これに対し台湾側は「非合理的」と反発。これまで輸出先の97%を占めていた中国大陸を補完する買い手として、SNSを通じて日本への購入キャンペーンを強めている。
■日本語のSNS投稿相次ぐ
台湾行政院・農業委員会などの発表によると、中国の税関当局は3月1日から、害虫が検出されたことを理由に台湾産パイナップルの輸入を停止した。
一方で台湾側は、2020年に大陸に輸出したパイナップルのうち、品質検査に合格したものは99.79%に上ったと指摘。蔡英文・総統も「オーストラリア産ワインに続き、台湾のパイナップルがターゲットになった」と批判した。
オーストラリアのワインをめぐっては、モリソン首相が新型コロナウイルスに関する中国への独立調査を求めたことをきっかけに両国の関係が悪化したあと、中国側が高額の関税をかけていた。
現地メディアによると台湾産パインのうち輸出に回されるのは1割あまり。一方で農業委員会の発表によると、台湾が2020年に輸出したパイナップル、4万5621トンのうち97%を中国大陸が占めていて、台湾は主要な輸出先との取引を停止せざるを得なくなる。

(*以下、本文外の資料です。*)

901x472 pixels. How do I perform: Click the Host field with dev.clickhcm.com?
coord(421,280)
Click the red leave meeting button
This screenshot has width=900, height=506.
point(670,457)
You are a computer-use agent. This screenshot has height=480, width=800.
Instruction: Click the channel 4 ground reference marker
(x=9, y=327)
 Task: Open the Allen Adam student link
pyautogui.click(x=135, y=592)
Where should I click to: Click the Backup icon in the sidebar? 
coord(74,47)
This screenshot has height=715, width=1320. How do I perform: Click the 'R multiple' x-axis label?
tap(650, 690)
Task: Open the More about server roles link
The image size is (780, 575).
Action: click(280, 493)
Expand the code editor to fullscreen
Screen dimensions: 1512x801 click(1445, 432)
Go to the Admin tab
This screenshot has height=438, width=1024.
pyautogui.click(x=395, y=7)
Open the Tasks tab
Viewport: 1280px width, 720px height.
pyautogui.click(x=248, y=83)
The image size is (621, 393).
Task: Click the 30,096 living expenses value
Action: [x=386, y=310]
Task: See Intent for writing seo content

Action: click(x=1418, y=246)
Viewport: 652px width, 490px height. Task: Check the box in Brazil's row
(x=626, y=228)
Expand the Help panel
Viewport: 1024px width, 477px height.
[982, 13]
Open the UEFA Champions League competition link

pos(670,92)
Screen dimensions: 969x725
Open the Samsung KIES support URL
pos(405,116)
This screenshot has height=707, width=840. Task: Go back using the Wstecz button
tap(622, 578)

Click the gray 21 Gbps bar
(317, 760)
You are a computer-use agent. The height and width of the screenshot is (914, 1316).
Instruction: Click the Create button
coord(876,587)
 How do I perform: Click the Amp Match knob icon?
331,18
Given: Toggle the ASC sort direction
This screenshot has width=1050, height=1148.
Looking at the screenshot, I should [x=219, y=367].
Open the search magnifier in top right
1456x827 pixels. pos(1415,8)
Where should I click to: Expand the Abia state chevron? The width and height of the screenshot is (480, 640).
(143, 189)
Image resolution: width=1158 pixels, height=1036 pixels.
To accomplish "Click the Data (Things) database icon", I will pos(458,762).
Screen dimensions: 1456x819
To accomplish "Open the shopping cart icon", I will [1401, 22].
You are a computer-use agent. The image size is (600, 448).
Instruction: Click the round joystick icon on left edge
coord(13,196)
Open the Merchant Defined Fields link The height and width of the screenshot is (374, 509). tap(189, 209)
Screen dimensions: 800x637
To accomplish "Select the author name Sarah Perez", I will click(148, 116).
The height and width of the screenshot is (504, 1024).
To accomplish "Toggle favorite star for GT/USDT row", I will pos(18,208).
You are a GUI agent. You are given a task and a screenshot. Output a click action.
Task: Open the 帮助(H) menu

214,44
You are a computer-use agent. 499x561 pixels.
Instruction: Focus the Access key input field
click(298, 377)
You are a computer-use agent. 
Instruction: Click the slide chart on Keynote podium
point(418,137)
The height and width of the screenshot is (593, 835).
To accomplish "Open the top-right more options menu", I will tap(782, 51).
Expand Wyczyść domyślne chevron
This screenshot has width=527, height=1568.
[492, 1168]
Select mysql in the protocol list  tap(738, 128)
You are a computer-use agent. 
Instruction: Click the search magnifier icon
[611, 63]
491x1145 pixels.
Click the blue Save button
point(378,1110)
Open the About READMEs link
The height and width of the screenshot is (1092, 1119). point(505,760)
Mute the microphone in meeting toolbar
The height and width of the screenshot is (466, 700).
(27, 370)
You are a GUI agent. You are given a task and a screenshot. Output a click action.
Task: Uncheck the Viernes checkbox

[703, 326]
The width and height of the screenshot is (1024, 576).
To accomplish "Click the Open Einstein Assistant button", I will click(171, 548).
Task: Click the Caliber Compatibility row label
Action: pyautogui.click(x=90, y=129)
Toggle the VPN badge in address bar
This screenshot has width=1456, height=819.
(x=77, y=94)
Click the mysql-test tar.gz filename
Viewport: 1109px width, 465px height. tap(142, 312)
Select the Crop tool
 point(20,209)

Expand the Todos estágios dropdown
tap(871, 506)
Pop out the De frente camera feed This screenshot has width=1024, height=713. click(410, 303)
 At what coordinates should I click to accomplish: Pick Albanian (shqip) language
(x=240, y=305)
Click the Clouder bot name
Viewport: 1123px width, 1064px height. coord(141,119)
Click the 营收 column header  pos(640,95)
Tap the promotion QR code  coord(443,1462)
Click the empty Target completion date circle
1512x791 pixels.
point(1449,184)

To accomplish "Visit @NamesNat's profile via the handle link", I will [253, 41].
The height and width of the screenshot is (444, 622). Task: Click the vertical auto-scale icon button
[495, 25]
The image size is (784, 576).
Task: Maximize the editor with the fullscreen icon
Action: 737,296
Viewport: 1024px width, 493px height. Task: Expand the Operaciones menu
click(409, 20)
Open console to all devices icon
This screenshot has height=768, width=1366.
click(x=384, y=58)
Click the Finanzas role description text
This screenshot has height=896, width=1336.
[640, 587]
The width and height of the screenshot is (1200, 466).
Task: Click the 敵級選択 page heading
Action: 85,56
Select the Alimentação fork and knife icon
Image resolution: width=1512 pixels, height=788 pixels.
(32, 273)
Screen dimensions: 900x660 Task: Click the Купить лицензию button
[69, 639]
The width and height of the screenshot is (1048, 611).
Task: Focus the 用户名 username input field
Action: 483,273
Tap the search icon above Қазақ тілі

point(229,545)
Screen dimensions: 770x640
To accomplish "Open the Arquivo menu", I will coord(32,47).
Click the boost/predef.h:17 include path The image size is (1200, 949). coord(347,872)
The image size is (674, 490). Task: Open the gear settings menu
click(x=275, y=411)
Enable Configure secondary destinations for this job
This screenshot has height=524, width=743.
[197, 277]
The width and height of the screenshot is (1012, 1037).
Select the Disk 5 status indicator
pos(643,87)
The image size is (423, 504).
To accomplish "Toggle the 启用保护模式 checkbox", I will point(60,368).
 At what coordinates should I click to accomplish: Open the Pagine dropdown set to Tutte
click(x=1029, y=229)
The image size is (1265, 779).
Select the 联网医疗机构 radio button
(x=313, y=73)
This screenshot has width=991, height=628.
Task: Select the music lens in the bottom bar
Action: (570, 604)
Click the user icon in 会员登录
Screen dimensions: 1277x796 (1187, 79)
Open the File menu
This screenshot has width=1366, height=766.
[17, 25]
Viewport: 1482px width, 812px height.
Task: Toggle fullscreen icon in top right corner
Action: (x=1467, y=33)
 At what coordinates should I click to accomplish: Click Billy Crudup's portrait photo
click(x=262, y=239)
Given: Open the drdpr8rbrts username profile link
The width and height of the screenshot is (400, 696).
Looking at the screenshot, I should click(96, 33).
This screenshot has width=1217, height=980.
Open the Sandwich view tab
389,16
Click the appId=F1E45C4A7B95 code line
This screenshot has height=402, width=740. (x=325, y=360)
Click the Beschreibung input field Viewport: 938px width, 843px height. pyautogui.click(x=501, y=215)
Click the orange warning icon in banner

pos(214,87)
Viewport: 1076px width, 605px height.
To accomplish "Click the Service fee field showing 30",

これを補完するために期待されるのが日本だ。日本への2020年の輸出量は2%に過ぎない(残りの1%は香港)が、台湾側はSNSを通じたキャンペーンを強めている。
蔡英文・総統はパイナップルケーキ(鳳梨酥)の画像をTwitterに投稿し、「#パイナップルケーキを食べたことありますよね?パイナップルケーキといっても、台湾にはいろいろな種類があります。皆さんが好きなパイナップルケーキを教えてください!」と日本語で呼びかけた。
また、台湾北西部に位置する桃園市の鄭文燦(てい・ぶんさん)市長も日本語を使い、Twitterで「台湾の農民が苦労して育てた美味しくジューシーなパイナップルは、台湾のみならず、日本の方にも愛されています。 まだ召し上がったことのない方は、ぜひ台湾産のパイナップルをお試しください」とした。
このツイートは3万回以上リツイートされ、鄭市長は「皆さんがこんなにも台湾のパイナップルを応援してくれていることに感動しています」と再び投稿した。
また、日本における台湾との窓口機関である「台湾駐日経済文化代表処」も「#吃爆台湾鳳梨challenge(台湾パイナップル爆食チャレンジ)」というハッシュタグとともに「(台湾と日本にいる…関係者各位…聞こえますか…日本全国が…台湾パイナップルを待っています…今こそ…台湾流美味しいパイナップルの食べ方を…ツイートするのです…みんな…台湾パイナップルが店頭に並ぶのを…待っているのです…)」とまるでテレパシーのように呼びかけた。